Sarà capitato anche a voi, sulla Sette, di vedere una trasmissione televisiva che si chiama “La Gabbia”. In realtà per rendere più coerenti i contenuti con il titolo, basterebbe cambiare una consonante e trasformare quella “G” in una “R”. Già, perché l’energico conduttore, Gianluigi Paragone, è lì per aizzare la rabbia degli italiani, sia che si tratti degli operai dell’Electrolux sotto minaccia di licenziamento, sia che si tratti di negozianti sfiancati da Imu, Tares e balzelli vari. Non è un caso che questo circo Barnum degli inferociti (molti con più di una buona ragione) cominci ad avere un buon successo di ascolti: dopo sei anni di crisi profonda, nella pancia del Paese una rabbia cieca si sta sostituendo alla preoccupazione. E quando senti il terreno mancarti sotto i piedi, cerchi di afferrare un microfono delle tante Gabbie che girano sui nostri teleschermi, per sfogare almeno la tua angoscia.
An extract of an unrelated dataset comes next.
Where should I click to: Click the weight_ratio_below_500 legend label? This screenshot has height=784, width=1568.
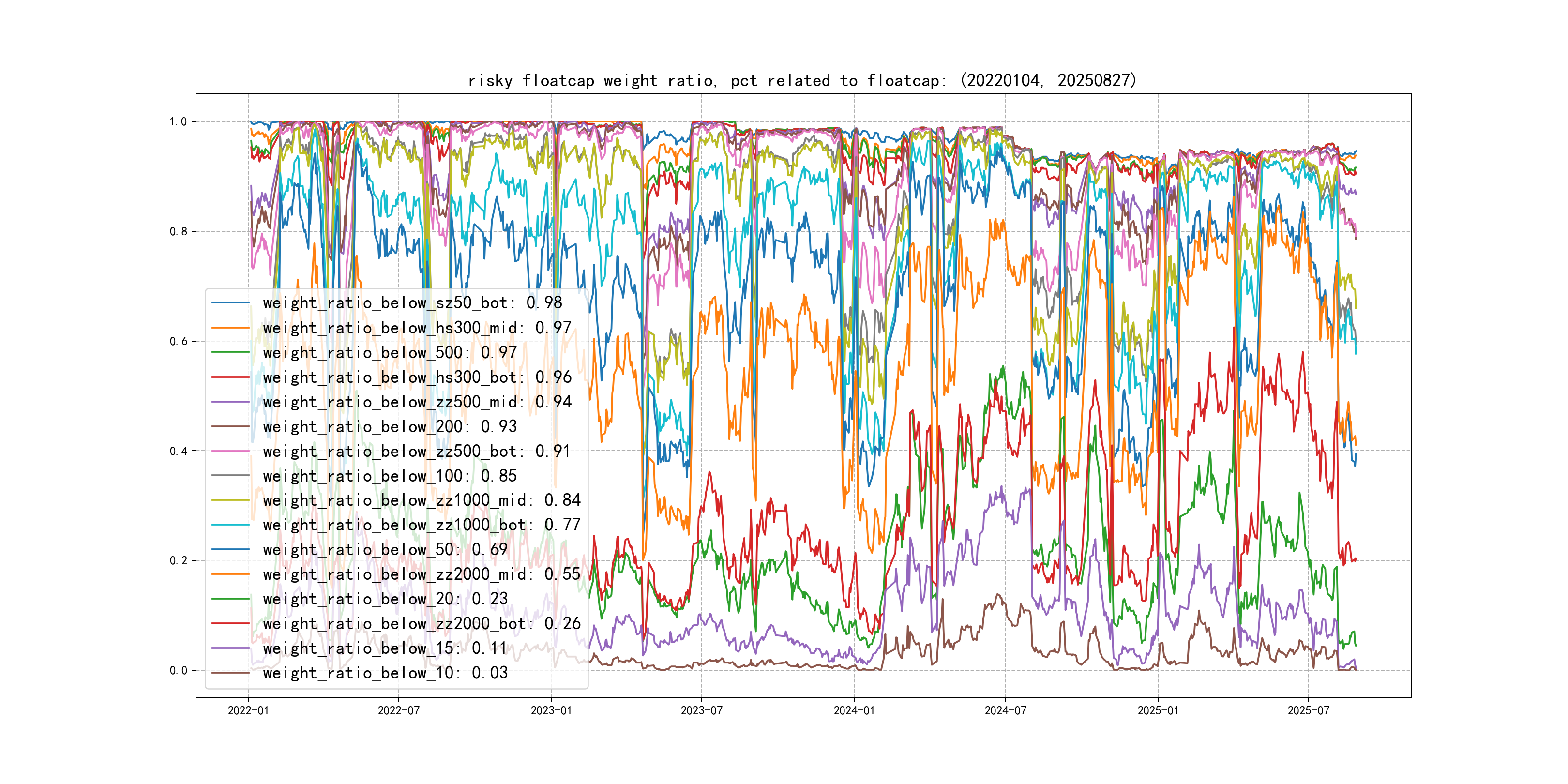coord(390,352)
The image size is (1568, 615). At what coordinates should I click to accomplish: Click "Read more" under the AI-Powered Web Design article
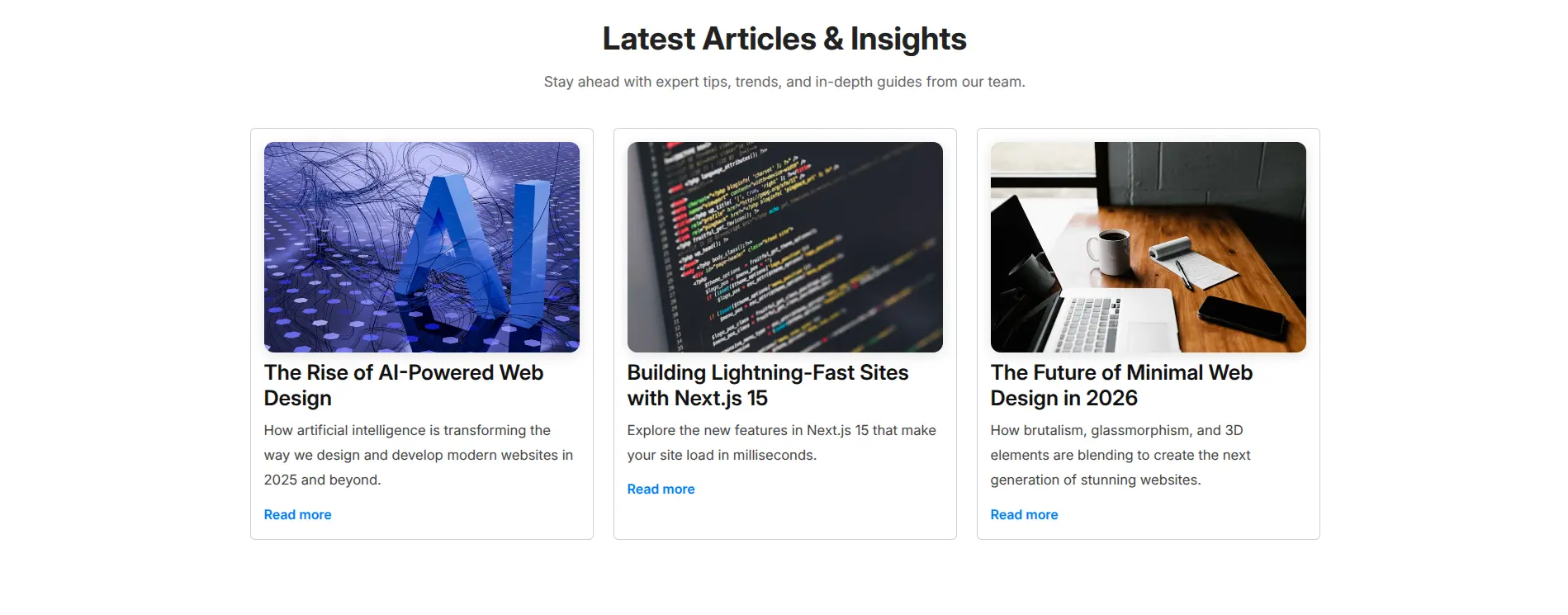[x=296, y=514]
Ma poi? Dopo le urla? Forse è vero, come va dicendo Enrico Letta, che la Crisi con la “C” maiuscola sta finendo. Ma solo per pochi privilegiati. E purtroppo ci lascia in eredità almeno due frutti avvelenati, che pensavamo maturassero solo in stagioni lontane: uno si chiama emigrazione, ovvero l’esodo dei nostri giovani migliori verso Paesi in grado di offrire il lavoro che qui è scomparso; l’altro si chiama disuguaglianza, ovvero il fossato che si allarga ogni giorno di più tra il reddito di chi sta bene e quello di chi arranca. La Banca d’Italia avverte che c’è un 10% di fortunati che possiede quasi la metà di tutta la ricchezza in circolazione, mentre le famiglie più povere non solo guadagnano sempre meno, ma spesso possiedono case in periferia il cui valore si erode senza pietà. Gli stessi negozianti, che fino a poco tempo fa erano una categoria invidiata da tutti, spesso si aggiungono ai nuovi poveri, specialmente se hanno acquistato a debito licenze che nel giro di pochi anni hanno azzerato il loro valore.

L’Abruzzo è colpito in pieno da entrambi i fenomeni: i ragazzi se ne vanno, lasciando una terra in cui le disparità ricordano un passato in cui o si era cafoni o si era signori, senza comode vie di mezzo. Nelle stesse aziende non ci sono mezze misure: ci sono quelle che vanno a mille perché esportano in Paesi più fortunati, ed altre che procedono a scartamento ridotto perché la loro clientela è tutta qui in Italia, dove persiste il terrore di spendere. Emigrazione e disuguaglianza non sono solo un problema economico: un tessuto sociale sano come quello abruzzese viene messo a dura prova quando migliaia di famiglie non possono più permettersi di offrire ai figli una vita decorosa quale quella dei coetanei più fortunati. Di questo si deve occupare la politica, se vuole dare un senso alla lunga campagna elettorale appena partita. E se vuole evitare di farsi travolgere dalla rabbia che sta montando tutt’intorno a noi. Buona domenica.